(Recorded data)
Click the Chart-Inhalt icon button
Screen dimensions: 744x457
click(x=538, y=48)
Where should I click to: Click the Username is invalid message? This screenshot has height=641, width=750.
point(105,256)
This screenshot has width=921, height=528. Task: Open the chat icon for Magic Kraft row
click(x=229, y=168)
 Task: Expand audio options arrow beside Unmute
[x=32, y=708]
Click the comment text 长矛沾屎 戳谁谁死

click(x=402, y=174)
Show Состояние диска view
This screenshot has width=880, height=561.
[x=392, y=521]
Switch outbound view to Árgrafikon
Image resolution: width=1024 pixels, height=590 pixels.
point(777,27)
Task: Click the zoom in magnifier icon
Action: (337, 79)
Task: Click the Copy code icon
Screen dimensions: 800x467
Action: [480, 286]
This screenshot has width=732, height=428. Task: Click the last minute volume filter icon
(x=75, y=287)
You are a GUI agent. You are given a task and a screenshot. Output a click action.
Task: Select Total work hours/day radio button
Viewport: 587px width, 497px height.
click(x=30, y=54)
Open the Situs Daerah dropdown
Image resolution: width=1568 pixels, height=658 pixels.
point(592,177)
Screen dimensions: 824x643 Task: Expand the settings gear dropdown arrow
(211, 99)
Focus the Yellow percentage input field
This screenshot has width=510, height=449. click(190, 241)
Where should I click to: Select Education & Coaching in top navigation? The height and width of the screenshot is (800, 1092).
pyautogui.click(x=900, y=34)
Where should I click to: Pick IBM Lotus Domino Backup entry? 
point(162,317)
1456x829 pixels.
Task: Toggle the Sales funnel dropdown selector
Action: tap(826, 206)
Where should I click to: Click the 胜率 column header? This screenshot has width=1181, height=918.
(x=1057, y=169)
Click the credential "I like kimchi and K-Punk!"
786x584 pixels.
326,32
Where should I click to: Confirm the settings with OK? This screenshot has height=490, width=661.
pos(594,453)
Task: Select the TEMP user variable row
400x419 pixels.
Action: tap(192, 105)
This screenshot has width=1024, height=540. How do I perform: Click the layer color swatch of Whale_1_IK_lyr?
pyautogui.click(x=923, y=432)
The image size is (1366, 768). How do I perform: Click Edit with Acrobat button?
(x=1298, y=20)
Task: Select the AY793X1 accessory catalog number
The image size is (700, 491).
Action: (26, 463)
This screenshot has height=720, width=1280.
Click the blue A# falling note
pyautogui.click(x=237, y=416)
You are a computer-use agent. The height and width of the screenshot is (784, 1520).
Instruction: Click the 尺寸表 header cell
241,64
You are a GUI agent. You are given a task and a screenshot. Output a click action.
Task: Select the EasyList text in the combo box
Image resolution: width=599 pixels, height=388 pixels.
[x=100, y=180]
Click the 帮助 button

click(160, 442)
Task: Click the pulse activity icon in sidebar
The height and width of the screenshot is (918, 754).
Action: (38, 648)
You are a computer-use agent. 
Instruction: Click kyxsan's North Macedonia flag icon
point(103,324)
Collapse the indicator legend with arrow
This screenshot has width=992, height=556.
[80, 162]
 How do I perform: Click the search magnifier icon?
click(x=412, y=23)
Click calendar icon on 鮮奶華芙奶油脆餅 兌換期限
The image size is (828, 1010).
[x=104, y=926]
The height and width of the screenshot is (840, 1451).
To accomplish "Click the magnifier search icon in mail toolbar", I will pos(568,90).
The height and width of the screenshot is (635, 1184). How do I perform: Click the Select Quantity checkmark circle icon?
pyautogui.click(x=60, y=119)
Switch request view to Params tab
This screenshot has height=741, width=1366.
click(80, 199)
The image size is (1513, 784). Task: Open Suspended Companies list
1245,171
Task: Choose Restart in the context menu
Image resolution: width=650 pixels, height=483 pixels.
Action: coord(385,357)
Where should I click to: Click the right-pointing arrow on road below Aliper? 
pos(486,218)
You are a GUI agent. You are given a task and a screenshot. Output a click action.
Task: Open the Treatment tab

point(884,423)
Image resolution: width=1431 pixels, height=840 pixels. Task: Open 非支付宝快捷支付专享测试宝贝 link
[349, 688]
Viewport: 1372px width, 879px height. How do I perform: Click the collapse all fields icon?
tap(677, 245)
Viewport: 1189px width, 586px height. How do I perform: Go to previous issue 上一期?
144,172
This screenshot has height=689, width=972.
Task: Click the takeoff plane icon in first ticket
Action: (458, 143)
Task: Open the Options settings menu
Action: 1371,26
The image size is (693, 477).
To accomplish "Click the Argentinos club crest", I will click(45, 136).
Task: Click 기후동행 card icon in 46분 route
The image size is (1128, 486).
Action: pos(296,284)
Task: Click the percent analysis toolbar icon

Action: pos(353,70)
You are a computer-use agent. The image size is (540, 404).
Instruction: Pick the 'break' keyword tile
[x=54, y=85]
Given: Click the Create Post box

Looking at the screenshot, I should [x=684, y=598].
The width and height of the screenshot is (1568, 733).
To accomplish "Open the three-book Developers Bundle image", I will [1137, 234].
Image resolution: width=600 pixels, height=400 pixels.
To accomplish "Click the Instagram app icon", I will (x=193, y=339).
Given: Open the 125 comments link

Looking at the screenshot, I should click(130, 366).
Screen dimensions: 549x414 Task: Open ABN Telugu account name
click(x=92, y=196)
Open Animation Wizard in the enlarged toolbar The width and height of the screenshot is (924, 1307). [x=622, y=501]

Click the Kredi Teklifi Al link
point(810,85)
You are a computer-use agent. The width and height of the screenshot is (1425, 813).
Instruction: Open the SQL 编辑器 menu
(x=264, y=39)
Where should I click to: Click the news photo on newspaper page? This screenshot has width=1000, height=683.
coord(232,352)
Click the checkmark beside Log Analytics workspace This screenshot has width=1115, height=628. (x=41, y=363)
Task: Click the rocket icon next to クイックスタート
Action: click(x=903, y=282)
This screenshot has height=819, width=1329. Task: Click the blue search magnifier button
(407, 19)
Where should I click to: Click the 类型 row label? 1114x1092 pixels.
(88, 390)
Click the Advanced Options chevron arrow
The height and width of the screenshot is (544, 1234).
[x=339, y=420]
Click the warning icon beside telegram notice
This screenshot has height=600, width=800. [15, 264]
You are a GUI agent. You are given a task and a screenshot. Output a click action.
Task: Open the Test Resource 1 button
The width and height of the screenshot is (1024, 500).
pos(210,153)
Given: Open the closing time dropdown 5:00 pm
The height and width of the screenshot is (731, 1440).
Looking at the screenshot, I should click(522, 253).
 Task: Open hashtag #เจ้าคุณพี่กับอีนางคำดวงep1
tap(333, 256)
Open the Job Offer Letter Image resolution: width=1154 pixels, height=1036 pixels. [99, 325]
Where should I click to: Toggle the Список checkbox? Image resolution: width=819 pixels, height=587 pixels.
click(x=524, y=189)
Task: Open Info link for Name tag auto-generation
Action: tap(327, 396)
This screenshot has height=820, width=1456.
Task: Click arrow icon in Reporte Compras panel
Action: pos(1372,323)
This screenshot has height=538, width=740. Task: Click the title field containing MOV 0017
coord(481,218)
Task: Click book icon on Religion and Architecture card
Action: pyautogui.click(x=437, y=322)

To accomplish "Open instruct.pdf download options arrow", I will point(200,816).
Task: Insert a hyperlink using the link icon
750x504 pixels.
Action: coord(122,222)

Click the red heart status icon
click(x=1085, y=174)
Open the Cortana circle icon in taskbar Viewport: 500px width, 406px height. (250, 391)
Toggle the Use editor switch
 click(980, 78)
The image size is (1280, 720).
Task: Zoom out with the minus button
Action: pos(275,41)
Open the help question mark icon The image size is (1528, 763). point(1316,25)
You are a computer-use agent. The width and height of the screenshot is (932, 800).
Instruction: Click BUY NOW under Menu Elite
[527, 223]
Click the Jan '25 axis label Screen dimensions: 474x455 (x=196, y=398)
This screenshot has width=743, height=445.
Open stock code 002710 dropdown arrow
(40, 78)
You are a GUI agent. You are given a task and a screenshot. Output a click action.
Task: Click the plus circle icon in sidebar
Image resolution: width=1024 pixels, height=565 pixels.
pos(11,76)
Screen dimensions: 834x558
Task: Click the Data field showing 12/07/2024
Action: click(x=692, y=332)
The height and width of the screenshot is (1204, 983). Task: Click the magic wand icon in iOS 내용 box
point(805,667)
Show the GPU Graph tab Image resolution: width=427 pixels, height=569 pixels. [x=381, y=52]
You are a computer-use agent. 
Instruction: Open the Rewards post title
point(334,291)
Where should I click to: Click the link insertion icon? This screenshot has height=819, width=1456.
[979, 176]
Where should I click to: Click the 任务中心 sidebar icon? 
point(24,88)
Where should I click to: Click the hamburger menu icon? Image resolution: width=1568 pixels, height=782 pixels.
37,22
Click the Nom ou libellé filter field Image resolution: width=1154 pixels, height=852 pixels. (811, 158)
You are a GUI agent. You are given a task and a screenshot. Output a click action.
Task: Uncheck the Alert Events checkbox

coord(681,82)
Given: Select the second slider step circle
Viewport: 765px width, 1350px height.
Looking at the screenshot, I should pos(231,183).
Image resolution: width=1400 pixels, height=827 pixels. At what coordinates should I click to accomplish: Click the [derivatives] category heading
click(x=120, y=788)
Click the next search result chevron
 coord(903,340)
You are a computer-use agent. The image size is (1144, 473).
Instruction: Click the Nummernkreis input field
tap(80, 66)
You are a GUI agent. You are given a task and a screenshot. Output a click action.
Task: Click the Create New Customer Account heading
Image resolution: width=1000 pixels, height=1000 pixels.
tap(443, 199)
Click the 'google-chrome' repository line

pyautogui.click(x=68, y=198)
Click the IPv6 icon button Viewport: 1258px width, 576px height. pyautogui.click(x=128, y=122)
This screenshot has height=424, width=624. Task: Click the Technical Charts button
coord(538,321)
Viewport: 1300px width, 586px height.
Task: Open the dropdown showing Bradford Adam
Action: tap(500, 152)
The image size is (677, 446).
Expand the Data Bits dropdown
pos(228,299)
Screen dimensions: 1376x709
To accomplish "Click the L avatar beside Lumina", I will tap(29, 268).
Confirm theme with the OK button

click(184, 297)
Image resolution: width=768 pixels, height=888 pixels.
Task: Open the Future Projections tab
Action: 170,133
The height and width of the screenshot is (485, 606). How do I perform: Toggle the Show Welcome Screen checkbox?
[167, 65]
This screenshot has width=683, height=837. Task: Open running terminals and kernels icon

» TASK BRIEF:
From the entries above, copy every line that holds the word "will".

» RESPONSE TO THE TASK:
To accomplish "Click the magnifier search icon in mail toolbar", I will pos(568,90).
To accomplish "Click the Argentinos club crest", I will click(45, 136).
To accomplish "Open the three-book Developers Bundle image", I will [1137, 234].
To accomplish "Click the Instagram app icon", I will (x=193, y=339).
To accomplish "Open instruct.pdf download options arrow", I will point(200,816).
To accomplish "Click the L avatar beside Lumina", I will tap(29, 268).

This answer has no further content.